Refresher: The war between the government and one of the country's provinces, Tigray (it's
here), began in November. One of the country's major ethnic groups, Tigrayans, live here. They make up around 6 percent of the entire population. The military is fighting the Tigray People’s Liberation Front (TPLF) because they had attacked some of their bases. Even neighbouring country Eritrea joined the fight at some point; and they did some really ugly sh*t.

What's happened since?
Think massacres and sexual violence against civilians. In April, the Guardian reported that 
almost 2,000 people had been killed in more than 150 massacres.

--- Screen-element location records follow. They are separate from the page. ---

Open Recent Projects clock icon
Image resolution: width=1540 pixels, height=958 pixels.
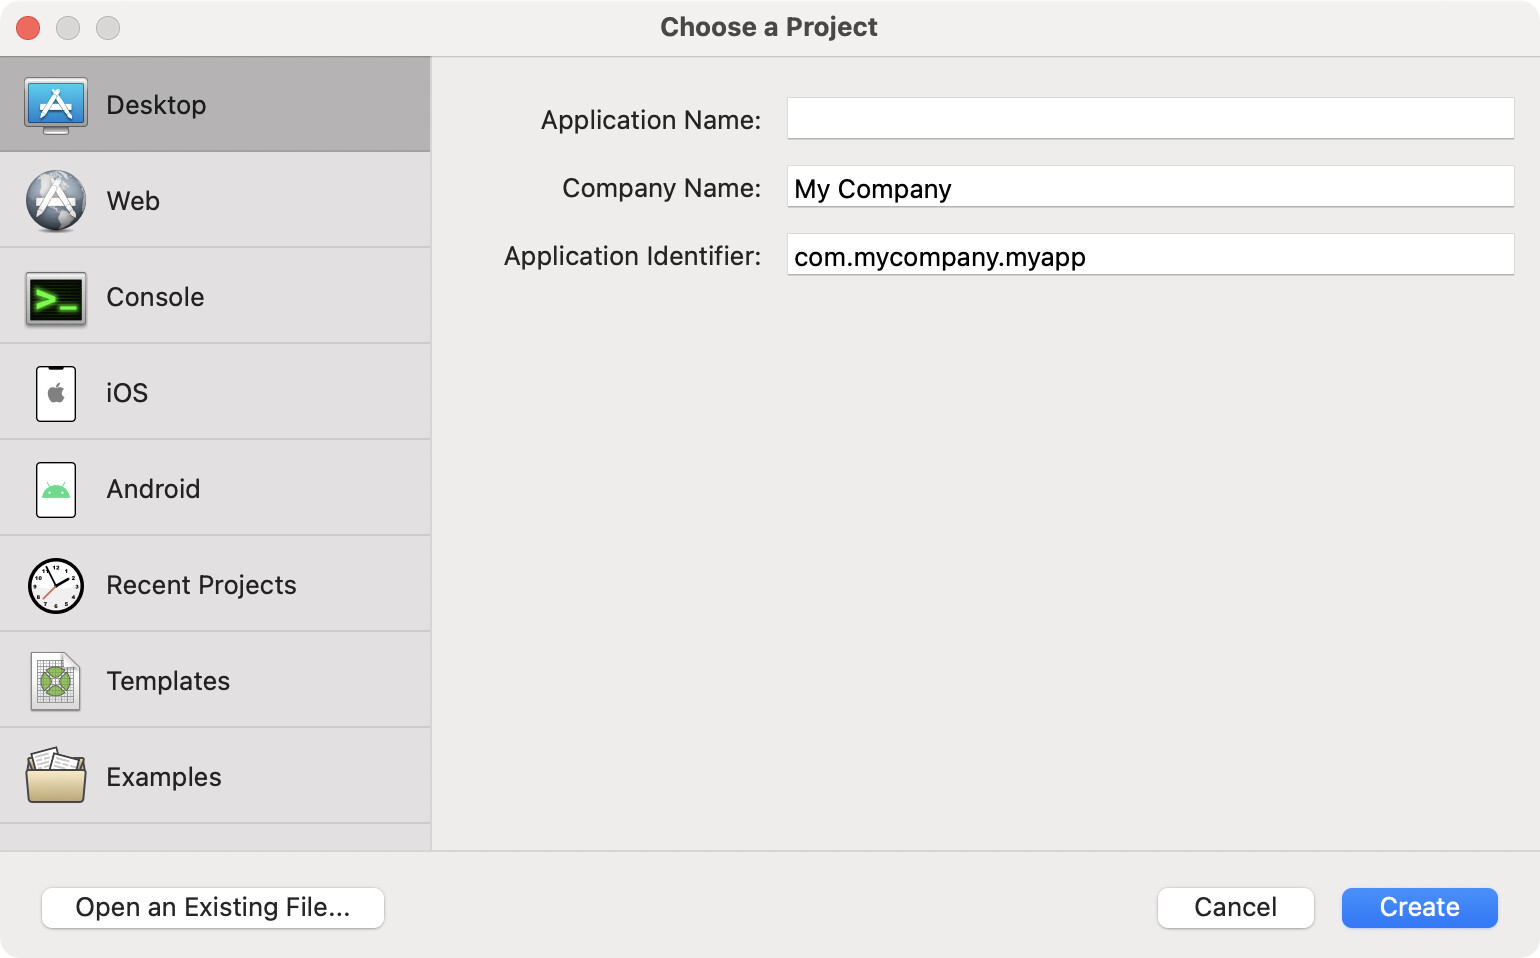pyautogui.click(x=56, y=585)
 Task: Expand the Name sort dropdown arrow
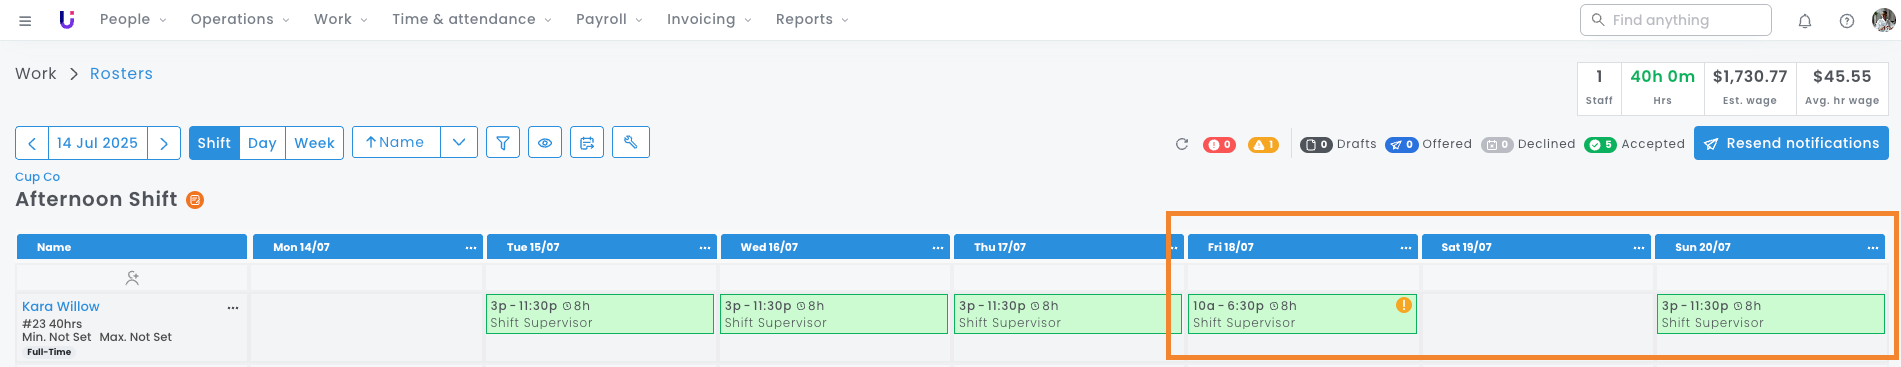point(459,142)
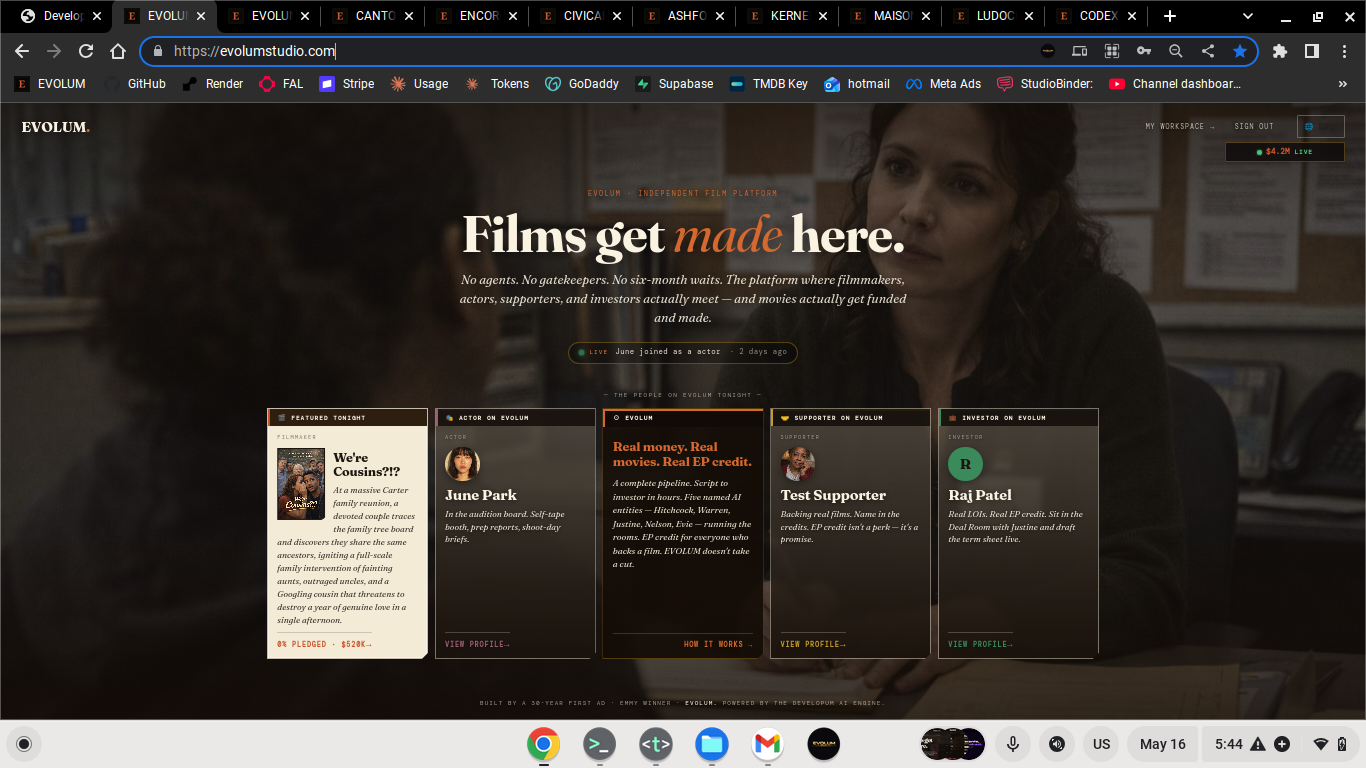
Task: Click the zoom magnifier icon in address bar
Action: (1176, 51)
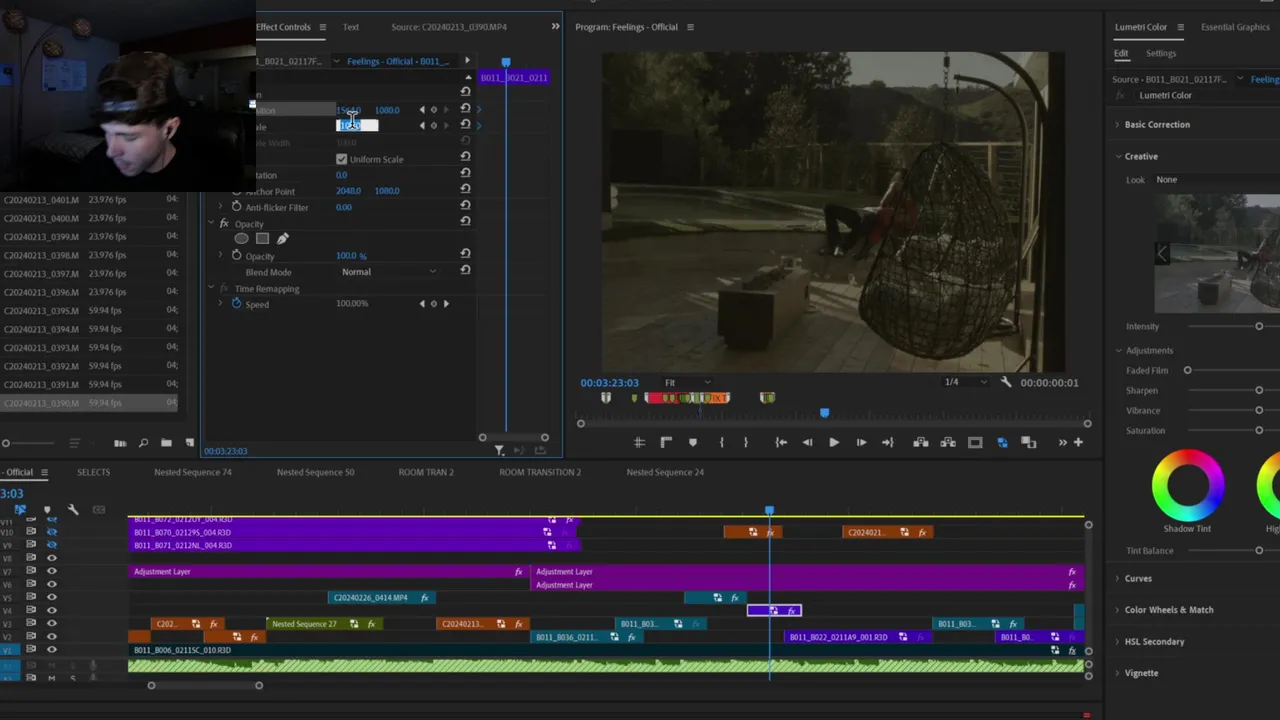The image size is (1280, 720).
Task: Click the Shadow Tint color wheel
Action: pyautogui.click(x=1187, y=486)
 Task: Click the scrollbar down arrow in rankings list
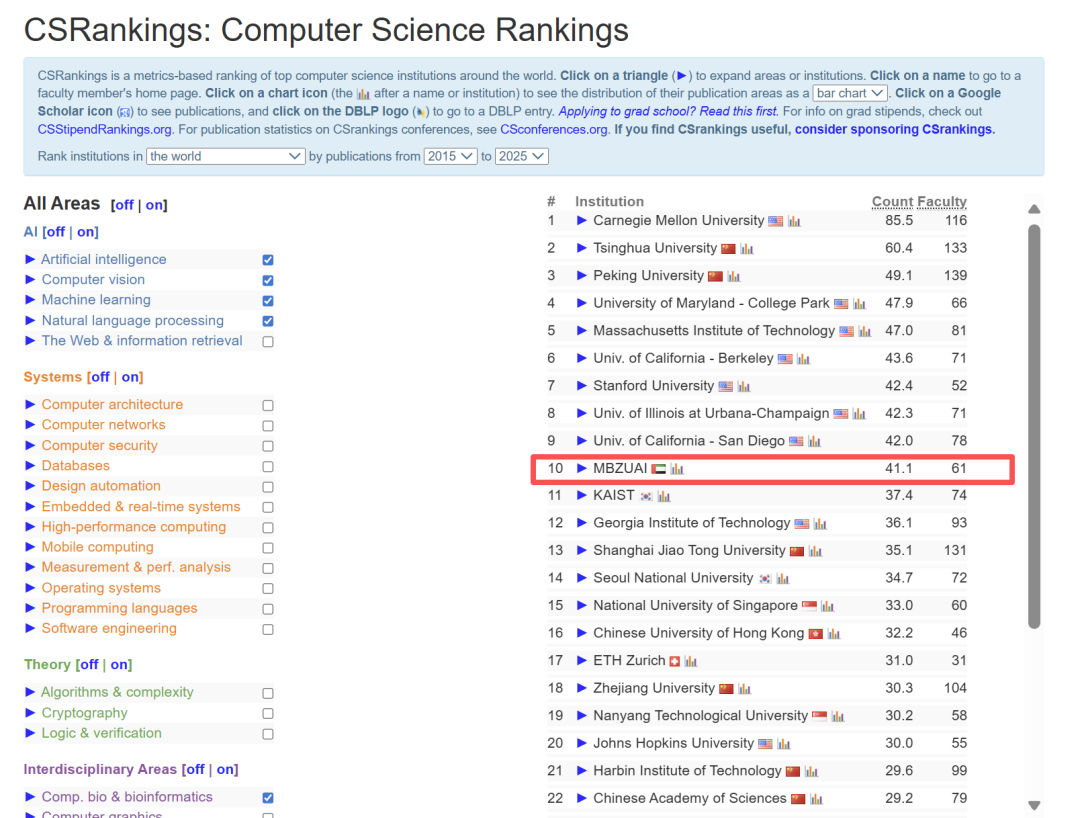point(1034,805)
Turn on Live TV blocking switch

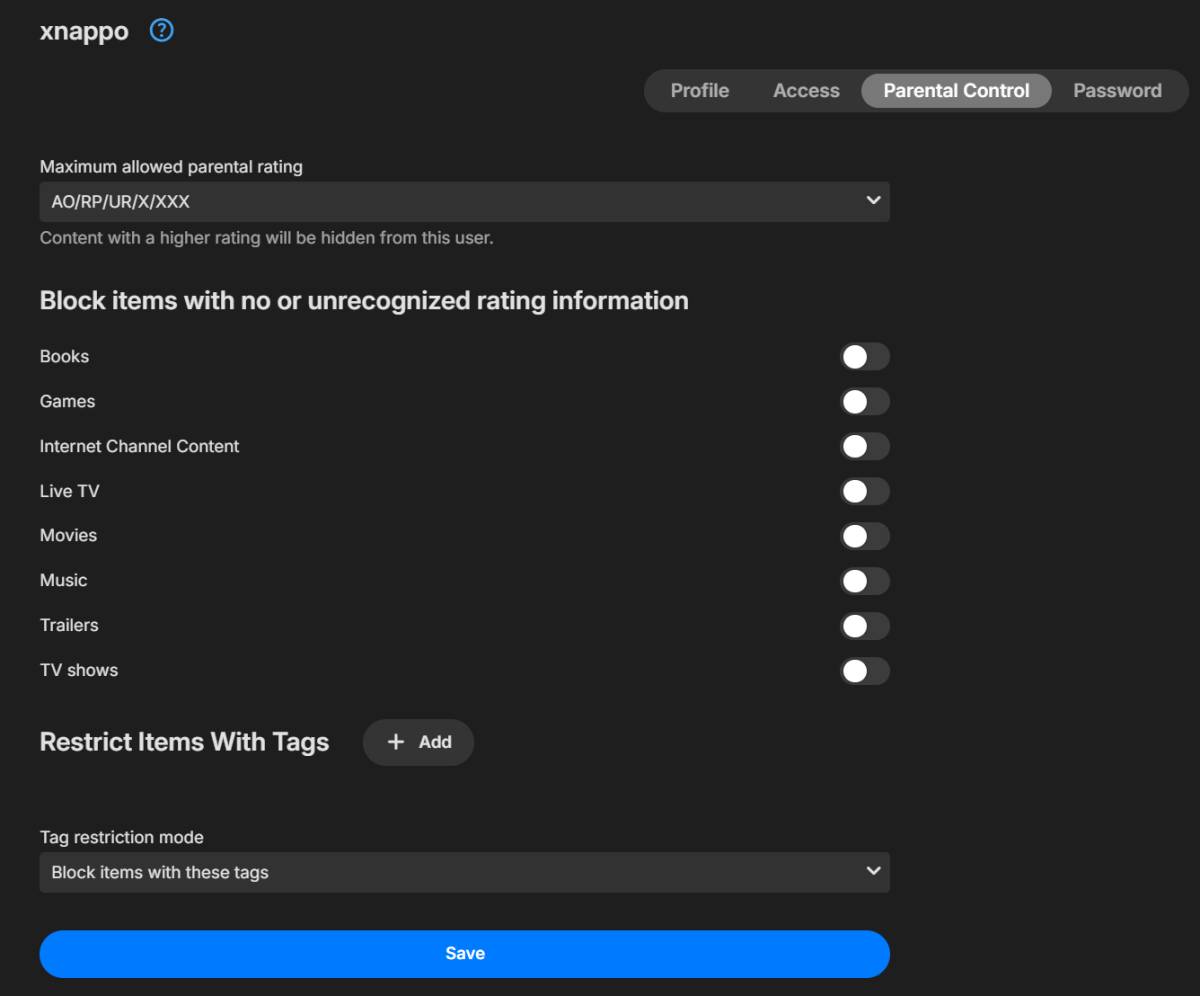coord(864,491)
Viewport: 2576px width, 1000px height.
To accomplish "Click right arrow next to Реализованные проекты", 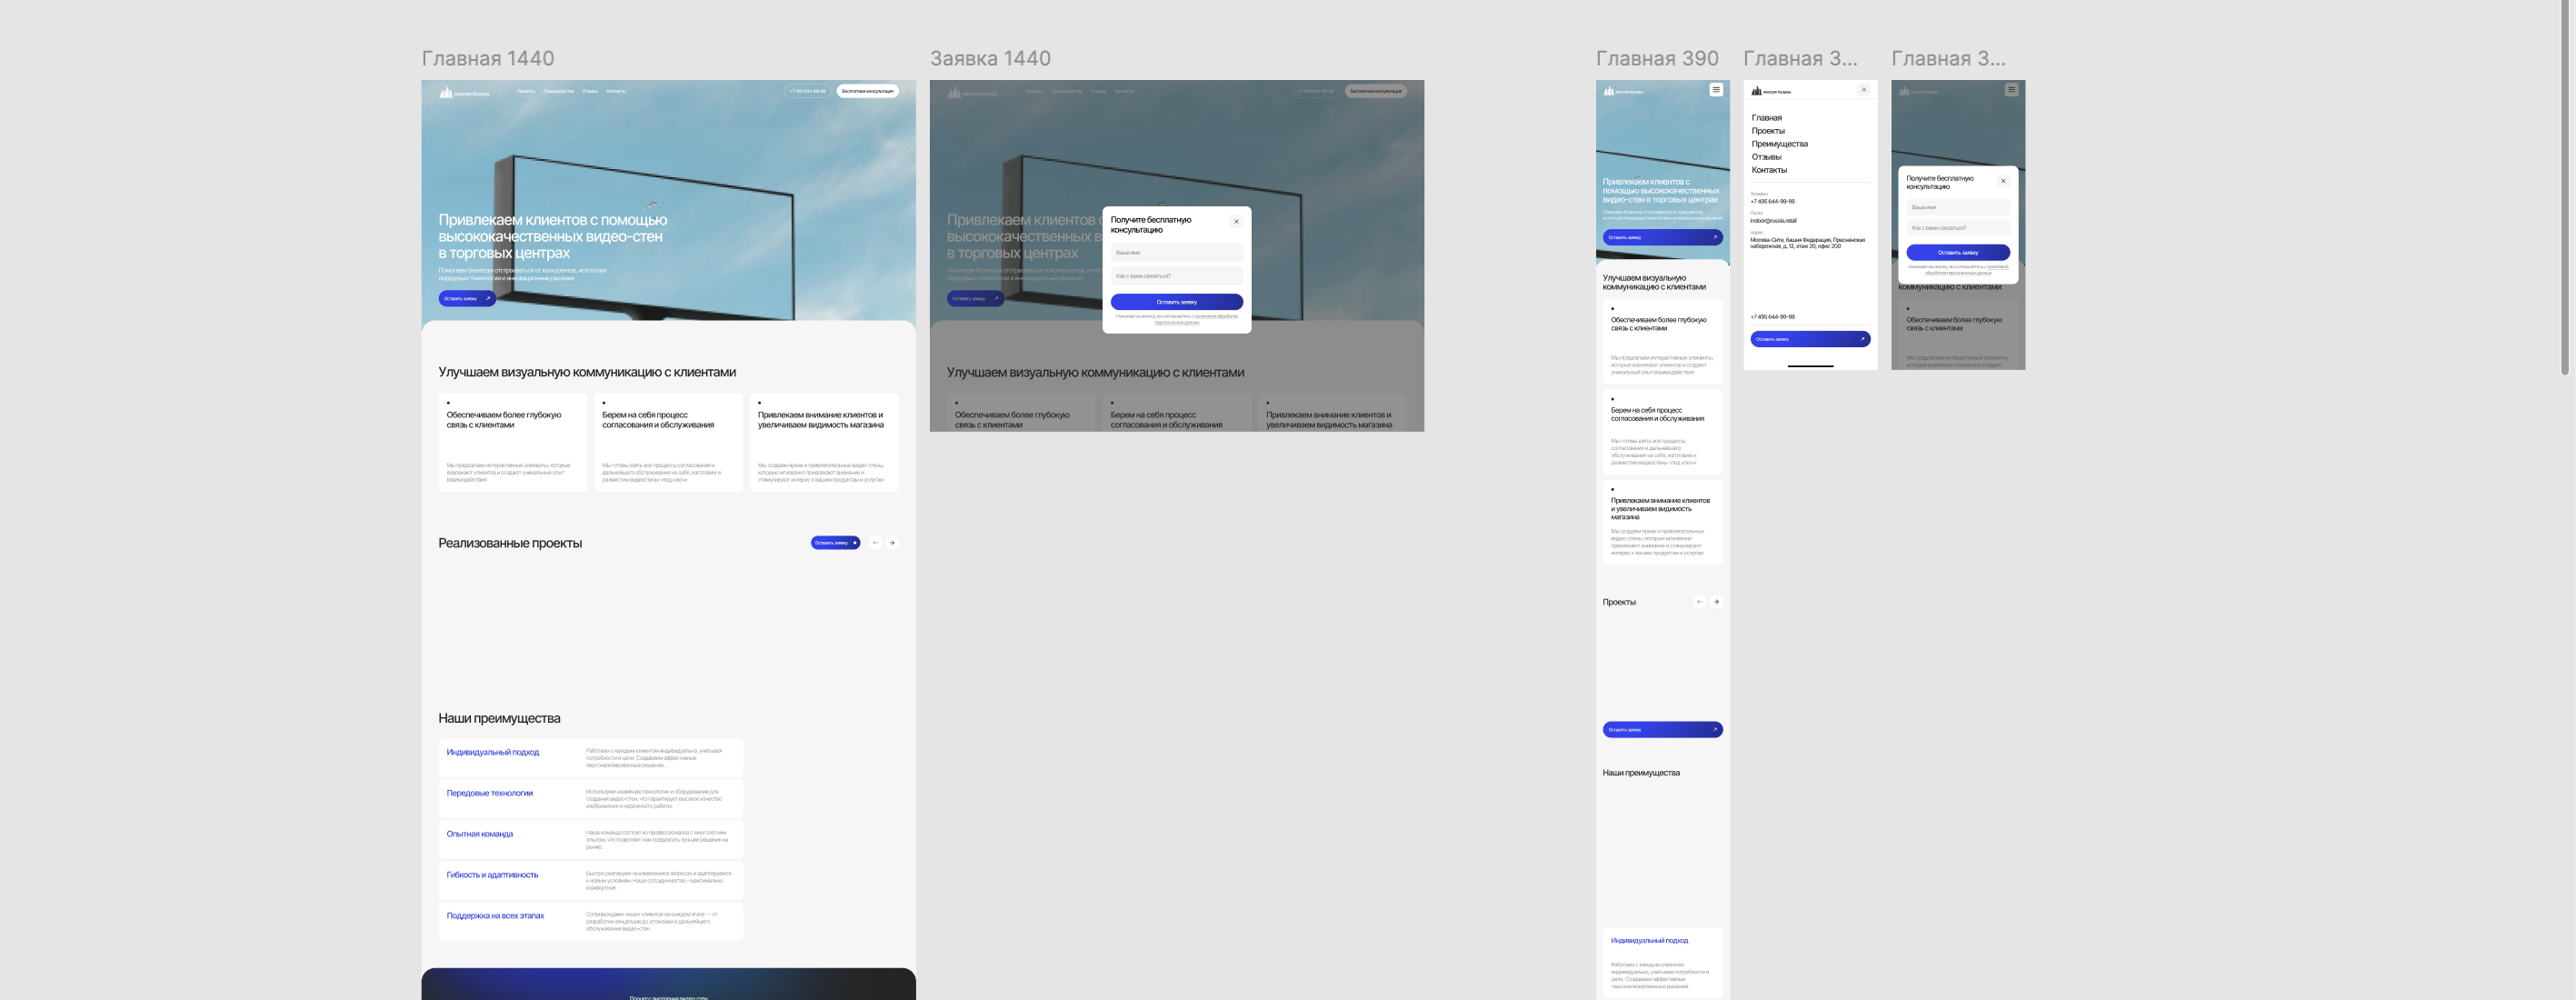I will click(892, 543).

More than two million people have had to flee their homes.

Why is it still going on?
The (Western) world has been like, '
just stop it already. Because you keep on fighting, humanitarian organisations cannot reach millions of people who are extremely hungry.' The U.S. has imposed some sanctions on some Ethiopian officials, meaning they do not allow them to travel to the U.S. (there was a protest against this in Addis Ababa) or no longer send as much $$$ to the country. But the Ethiopian government insists 'we're almost done.' Tigrayans all around the world say, 'this is genocide' to which the government says, 'you're exaggerating.' Human rights organisations have said, 'there have been crimes against humanity, yes.'

Did you know that more than
90% of people in Tigray need food asap? The United Nations is like, 'Ethiopia could experience its first famine since the 1980s if fighting doesn't stop asap.'

Tell me more about what women are going through right now
"Rape is happening to girls as young as eight and to women of 72. It is so widespread, I go on seeing it everywhere, thousands. This rape is in public, in front of family, husbands, in front of everyone. Their legs and their hands are cut, all in the same way," says an
anonymous Ethiopian woman in an interview to the Guardian.

On a good note

Two male teachers in Valladolid, SpainManuel Ortega and Borja Velazquez, last week wore skirts to class to support children against homophobic people and to break down gender norms.

The 'campaign' (Jose Piñas did it first last year,
look) is called The Clothes Have No Gender, or #LaRopaNoTieneGenero.

From a heterosexual, single woman's perspective, I personally think it helps that the teachers going all Scottish are also very good-looking.
That's it from Sham and Simi. This issue was written with our Decolonize Weekly Spotify playlist running in the background. Bye for now and stay safe.